Ci piacciono le cose
Sebbene gli animali predati dall’uomo rappresentino una percentuale relativamente bassa, la varietà di specie minacciate potrebbe contribuire indirettamente alla continua perdita di biodiversità cui stiamo assistendo. Infatti, se non si interviene subito, è probabile che, una volta estinte le specie di interesse, l’uomo focalizzerà l’attenzione su altre, magari simili, instaurando un circolo vizioso di progressive estinzioni.
La questione primaria della nostra epoca è la vulnerabilità del nostro pianeta.
Dunque siamo diventati dei predatori senza regole che conquistano terreno in una lotta ad armi impari, ma non ce ne preoccupiamo. In passato abbiamo imparato a cacciare per sopravvivere ed ora lo facciamo per divertimento. Circa 10.000 anni fa i nostri antenati hanno iniziato un lungo processo di domesticazione di flora e fauna, eppure siamo sempre più bramosi di possedere gli animali selvatici.

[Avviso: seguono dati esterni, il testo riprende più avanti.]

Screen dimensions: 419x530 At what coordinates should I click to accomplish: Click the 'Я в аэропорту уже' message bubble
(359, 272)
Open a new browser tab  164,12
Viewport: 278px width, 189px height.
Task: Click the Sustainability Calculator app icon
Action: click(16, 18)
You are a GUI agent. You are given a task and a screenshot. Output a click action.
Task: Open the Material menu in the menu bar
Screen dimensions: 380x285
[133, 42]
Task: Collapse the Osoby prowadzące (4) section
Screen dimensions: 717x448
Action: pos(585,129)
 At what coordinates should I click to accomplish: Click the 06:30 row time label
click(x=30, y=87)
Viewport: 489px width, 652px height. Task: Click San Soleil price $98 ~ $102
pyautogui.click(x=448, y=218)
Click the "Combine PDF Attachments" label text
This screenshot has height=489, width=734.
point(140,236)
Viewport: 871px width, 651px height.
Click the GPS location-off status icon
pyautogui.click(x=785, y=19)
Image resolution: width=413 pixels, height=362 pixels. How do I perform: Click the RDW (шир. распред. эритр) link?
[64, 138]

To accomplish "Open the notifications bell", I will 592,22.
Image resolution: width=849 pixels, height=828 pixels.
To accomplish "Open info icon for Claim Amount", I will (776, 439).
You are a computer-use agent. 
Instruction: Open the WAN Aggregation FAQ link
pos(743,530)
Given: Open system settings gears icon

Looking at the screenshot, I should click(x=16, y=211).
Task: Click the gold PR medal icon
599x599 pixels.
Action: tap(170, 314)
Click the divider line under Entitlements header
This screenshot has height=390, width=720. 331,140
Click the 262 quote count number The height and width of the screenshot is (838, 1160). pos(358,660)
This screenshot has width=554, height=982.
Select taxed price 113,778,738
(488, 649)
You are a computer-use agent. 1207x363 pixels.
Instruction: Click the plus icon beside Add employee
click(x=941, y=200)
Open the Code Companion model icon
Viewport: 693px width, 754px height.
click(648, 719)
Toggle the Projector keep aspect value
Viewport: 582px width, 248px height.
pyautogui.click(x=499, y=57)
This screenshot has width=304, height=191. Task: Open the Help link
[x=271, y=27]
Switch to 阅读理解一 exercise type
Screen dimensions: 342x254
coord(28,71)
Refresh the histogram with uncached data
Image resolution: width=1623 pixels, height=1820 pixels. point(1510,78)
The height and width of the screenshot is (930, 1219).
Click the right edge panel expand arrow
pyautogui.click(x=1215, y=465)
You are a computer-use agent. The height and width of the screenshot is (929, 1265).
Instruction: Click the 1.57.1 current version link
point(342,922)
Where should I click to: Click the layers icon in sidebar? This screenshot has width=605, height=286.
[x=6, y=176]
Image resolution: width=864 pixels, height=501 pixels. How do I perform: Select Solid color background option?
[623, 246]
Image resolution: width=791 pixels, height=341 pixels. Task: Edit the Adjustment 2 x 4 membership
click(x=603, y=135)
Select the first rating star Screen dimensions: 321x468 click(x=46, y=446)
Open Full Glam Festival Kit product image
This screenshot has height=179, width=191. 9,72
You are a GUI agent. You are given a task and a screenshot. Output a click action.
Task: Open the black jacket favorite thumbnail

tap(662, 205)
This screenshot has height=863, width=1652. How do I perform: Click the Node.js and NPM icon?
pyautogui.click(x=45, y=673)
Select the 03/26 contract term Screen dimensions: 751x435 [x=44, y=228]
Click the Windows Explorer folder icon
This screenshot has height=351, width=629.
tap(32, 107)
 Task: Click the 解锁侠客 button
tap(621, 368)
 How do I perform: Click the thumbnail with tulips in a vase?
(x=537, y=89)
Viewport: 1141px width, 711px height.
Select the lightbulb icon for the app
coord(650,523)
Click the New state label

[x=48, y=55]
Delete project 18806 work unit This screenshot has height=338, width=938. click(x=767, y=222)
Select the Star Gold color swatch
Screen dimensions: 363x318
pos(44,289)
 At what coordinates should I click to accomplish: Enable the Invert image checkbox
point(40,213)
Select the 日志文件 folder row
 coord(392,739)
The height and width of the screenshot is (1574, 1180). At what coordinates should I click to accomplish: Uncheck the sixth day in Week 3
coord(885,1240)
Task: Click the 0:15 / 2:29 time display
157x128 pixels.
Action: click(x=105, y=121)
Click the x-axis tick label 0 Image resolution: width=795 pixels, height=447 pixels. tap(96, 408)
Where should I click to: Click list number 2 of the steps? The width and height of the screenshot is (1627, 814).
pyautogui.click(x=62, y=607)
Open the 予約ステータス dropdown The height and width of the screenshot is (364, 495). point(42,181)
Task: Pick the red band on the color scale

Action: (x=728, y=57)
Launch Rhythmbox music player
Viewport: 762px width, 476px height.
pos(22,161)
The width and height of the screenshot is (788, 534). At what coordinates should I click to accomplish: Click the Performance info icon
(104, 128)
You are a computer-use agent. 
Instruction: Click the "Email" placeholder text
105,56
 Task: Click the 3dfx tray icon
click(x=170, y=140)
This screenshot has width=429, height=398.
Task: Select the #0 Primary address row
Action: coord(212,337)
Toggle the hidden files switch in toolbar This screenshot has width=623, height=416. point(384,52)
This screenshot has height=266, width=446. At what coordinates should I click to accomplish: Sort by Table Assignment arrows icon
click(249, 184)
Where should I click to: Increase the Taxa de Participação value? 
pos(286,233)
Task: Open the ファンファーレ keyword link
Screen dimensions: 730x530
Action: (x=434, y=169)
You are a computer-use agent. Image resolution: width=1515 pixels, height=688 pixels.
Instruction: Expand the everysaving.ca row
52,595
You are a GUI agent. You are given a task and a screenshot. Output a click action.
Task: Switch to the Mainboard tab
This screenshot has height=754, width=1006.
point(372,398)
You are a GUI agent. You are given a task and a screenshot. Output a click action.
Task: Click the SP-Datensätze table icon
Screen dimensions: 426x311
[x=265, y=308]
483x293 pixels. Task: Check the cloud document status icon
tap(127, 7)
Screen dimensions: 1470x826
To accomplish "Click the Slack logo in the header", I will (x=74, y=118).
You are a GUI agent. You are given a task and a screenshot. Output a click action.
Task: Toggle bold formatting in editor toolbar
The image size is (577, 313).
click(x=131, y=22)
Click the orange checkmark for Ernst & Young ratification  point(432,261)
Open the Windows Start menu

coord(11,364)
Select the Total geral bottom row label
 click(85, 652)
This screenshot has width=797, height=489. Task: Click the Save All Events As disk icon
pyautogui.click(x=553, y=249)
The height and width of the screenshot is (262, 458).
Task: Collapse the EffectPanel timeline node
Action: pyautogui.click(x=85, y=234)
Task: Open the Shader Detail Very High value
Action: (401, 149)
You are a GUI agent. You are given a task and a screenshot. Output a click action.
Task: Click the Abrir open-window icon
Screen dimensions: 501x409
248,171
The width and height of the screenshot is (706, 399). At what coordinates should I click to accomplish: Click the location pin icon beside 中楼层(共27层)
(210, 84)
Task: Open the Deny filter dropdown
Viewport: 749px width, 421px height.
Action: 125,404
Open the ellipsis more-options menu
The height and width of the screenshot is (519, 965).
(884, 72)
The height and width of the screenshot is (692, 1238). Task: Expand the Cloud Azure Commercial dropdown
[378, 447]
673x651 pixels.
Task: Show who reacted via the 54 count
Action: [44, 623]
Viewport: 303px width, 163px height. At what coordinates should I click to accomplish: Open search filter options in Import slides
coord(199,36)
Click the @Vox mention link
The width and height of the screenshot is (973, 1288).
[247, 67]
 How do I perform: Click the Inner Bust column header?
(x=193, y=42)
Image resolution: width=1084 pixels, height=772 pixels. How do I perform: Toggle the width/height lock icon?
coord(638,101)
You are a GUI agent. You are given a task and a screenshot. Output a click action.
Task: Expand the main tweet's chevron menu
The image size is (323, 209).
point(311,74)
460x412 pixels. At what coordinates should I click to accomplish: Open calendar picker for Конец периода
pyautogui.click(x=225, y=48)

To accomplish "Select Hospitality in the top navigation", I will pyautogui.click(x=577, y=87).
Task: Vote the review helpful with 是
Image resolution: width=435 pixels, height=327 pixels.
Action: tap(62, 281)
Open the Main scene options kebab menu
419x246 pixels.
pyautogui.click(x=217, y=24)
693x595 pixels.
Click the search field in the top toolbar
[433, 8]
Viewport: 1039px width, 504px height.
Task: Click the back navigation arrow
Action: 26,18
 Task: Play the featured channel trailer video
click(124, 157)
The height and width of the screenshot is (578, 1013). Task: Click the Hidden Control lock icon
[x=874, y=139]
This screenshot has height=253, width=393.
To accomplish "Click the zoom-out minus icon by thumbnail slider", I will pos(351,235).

Mangiarli forse non è più la nostra priorità, però continuiamo a sfruttare gli animali per i motivi più svariati, troppo impegnati a soddisfare quello che egoisticamente chiamiamo bisogno, senza curarci delle conseguenze per il Pianeta.
E mentre vinciamo le battaglie, illusi e carnefici, non ci rendiamo conto che un giorno diventeremo vittime e perderemo questa folle guerra.